1916 film by George Melford

The Years of the Locust is a surviving 1916 American drama silent film directed by George Melford and written by Beatrice DeMille, Leighton Osmun, Albert Payson Terhune and Harvey F. Thew. The film stars Fannie Ward, Walter Long, Jack Dean, Martin Best and Charles Ogle. The film was released on November 16, 1916, by Paramount Pictures.

==Plot==
Though in love with Dirck Mead, Lorraine is forced to marry wealthy Aaron Roth to save her family from financial ruin. The husband, however, turns out to be a scoundrel, a swindler who, chased by the police, to escape the law, throws himself from a steamer. Roth is given up for dead. Mead, meanwhile, has become a diamond tycoon. After marrying Lorraine, he takes her with him to South Africa. Roth, who is not dead, finds his wife and blackmails her, threatening to denounce her as bigamous. Lorraine decides to leave Mead, but when she discovers that Roth plans to steal a precious diamond her husband is escorting around town, she steps in, asking for help.
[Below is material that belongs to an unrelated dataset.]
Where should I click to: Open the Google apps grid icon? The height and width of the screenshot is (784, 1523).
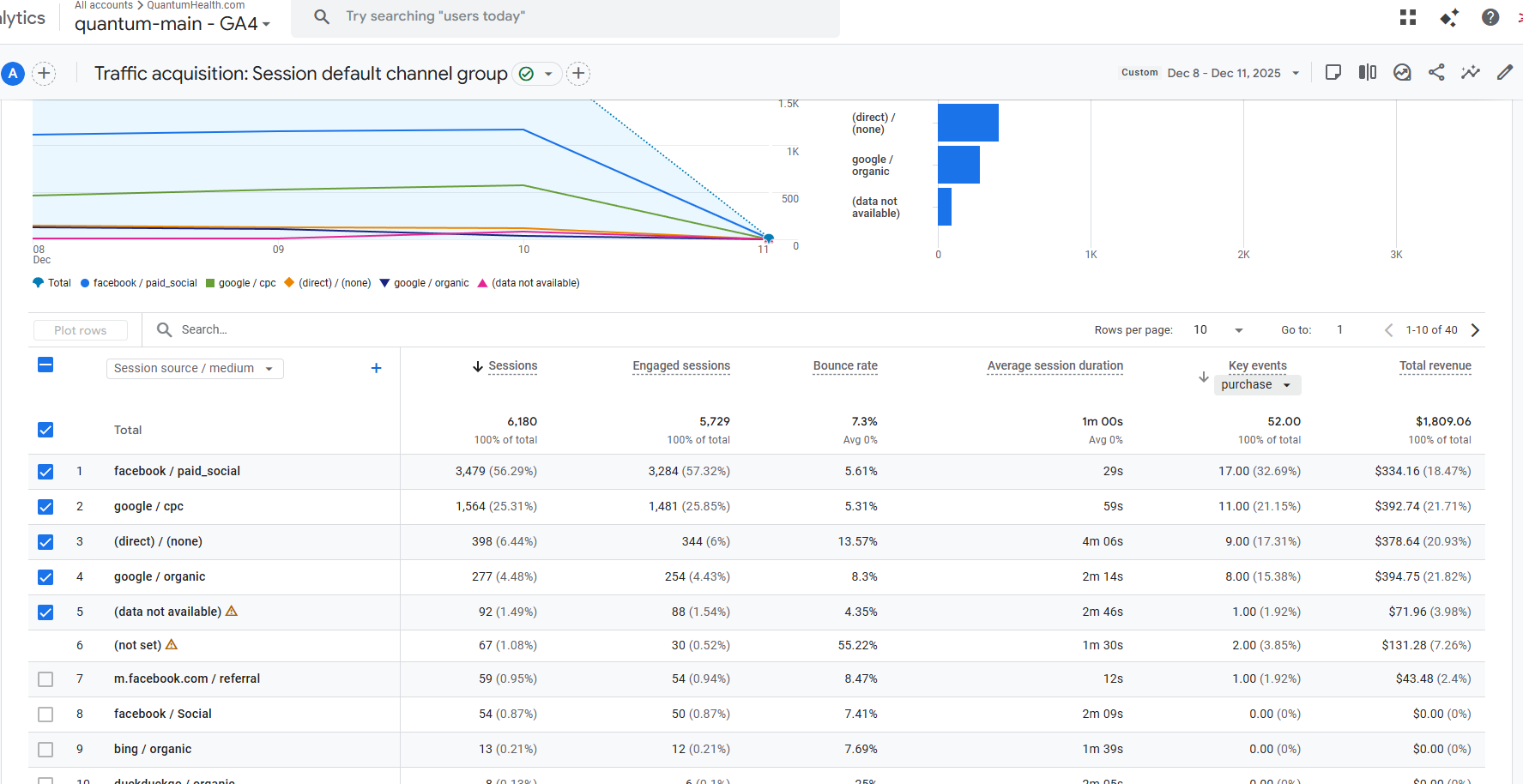click(x=1408, y=17)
In the ensuing turmoil, Roth is killed, also solving Lorraine's marital status problem.

== Cast ==
- Fannie Ward as Lorraine Roth
- Walter Long as Aaron Roth
- Jack Dean as Dirck Mead
- Martin Best as Williams, Roth's Secretary
- Charles Ogle as McKenzie, Mead's Mine Manager

==Preservation status==
The film is preserved in the UCLA Film and Television Archive.